Angry Reader of the Week: Scott Kurashige

"Model minority ideology will keep biting us in the ass until we demolish it for good."


Greetings! Once again, it's time for everyone to meet the Angry Reader of the Week, spotlighting you, the very special readers of this website. Over the years, I've been able to connect with a lot of cool folks, and this is a way of showing some appreciation and attention to the people who help make this blog what it is. This week's Angry Reader is Scott Kurashige.


Who are you?

I am an aspiring revolutionary activist and theorist. I emphasize “aspiring” because I am a perpetual work in progress. For the past 17 years, I've been blessed to work closely with Grace Lee Boggs, the 99-year-old Chinese American radical activist/philosopher rooted in the Black community of Detroit. I'm a board member of the James and Grace Lee Boggs Center to Nurture Community Leadership.

What are you?

I am the father of the world's cutest and most adorable baby, who happens to be differently abled. I am the father of a 4th grader, who is working on a Title IX complaint to stop sexism in her school and boasted to her class that she knows three former Black Panthers. I am the partner of Emily Lawsin, who is an incredible poet and community historian.

I am the de-assimilated son and grandson of Japanese Americans who were forced into concentration camps by the U.S. government.
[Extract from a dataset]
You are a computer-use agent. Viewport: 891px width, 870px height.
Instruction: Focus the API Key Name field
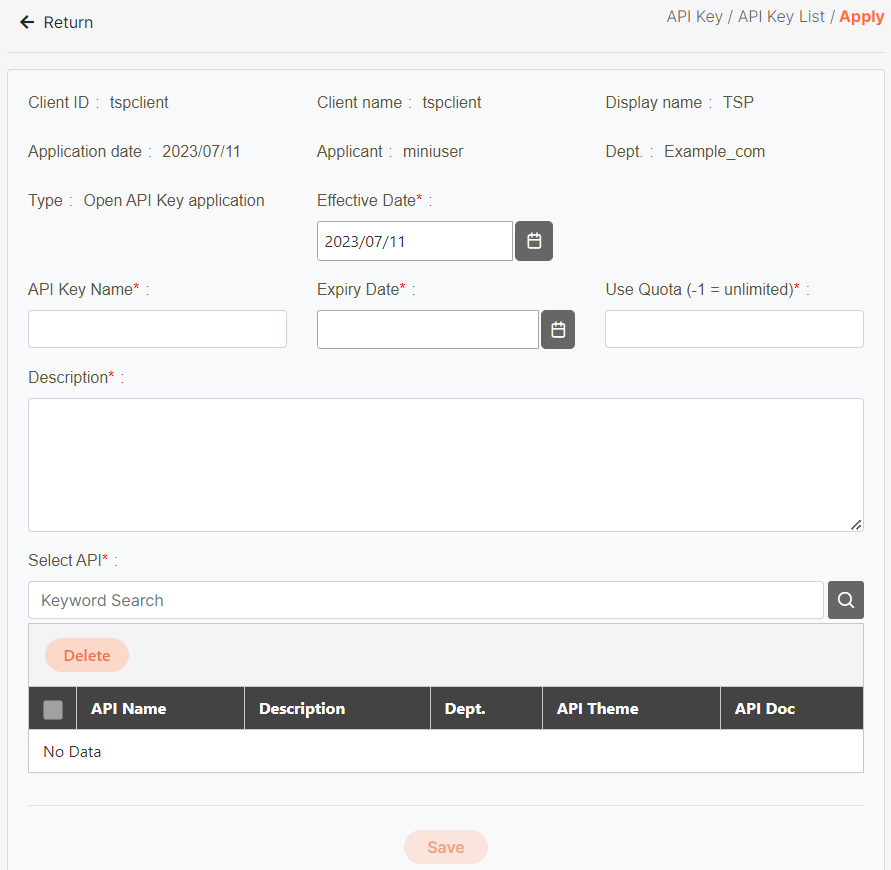(x=157, y=329)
I was a bad student, who got banned from my high school's boring AP U.S. (dead white male) history class and went on to become a history professor with fellowships at places like Harvard and the Smithsonian. It's not quite the same as Michael Jordan getting cut from the varsity basketball team, but it's close enough for me.

Where are you?

I'm a speck in the cosmic fabric of space-time. I'm in my apartment drinking soju from a bottle that has a picture of PSY yelling into a megaphone. I'm in Seattle's Central District, where my mom was raised. Historically, it was the 'hood where Asian and Black folk lived because they were generally excluded from the rest of the city. Sadly, I'm now at ground zero for yuppie gentrification.

Where are you from?

I'm from the Westside of Los Angeles, which was designed to be an all-white suburb but became the frontline of struggle for racial integration and the emergence of a polycultural society. This history inspired my book, The Shifting Grounds of Race: Black and Japanese Americans in the Making of Multiethnic Los Angeles.

I'm from Detroit because I lived there for 14 life-changing years, seeing the worst forms of devastation that capitalism and white supremacy have produced and the best hopes of a beloved community arising from movement organizing and Black radical struggle. This is what Grace and I write about in The Next American Revolution: Sustainable Activism for the Twenty-First Century.

What do you do?

I teach Asian American and Ethnic Studies at the University of Washington-Bothell, which is dedicated to serving people of color and working-class students.

I organize grassroots community events and national conferences. I think I'm the only person who has ever brought Grace and Yuri Kochiyama together on a panel, but I'm happy to be proved wrong.

I write books but only after lots of procrastinating. In the meantime, I write long Facebook posts because I'm not very good at tweeting. I'd like to find a new blogging home.

What are you all about?

I'm about struggling to fulfill Martin Luther King's dream of “a revolution of values” to overthrow “the giant triplets of racism, materialism, and militarism.”

I'm about striving for intersectionality and seeking inspiration from the nonwhite, anticolonial, proletarian, sexually deviant, genderqueer, eco-conscious, and access-minded wretched of the Earth

I'm about over-the-moon that my daughter stopped insisting that we listen to Radio Disney after I introduced her to the genius of Vienna Teng and Alex Wong.

What makes you angry?

Injustice. Even more so, injustice laced with hypocrisy.

I'm angry at the bogus attacks on the movie Selma. I'm even angrier that they are emanating especially from elite white liberals, who claim to be the guardians of historical accuracy and responsible discourse about race but never use their mainstream media privileges to decry the racist distortions and omissions that are produced on an everyday basis against people of color.

I'm angry at the Lakers screwing over Jeremy Lin. I'm even angrier at the way they've portrayed him as a soft, overpaid, self-promoter who needed to replaced by a career bench warmer with limited skills but more desire, effort, and resilience. Model minority ideology will keep biting us in the ass until we demolish it for good.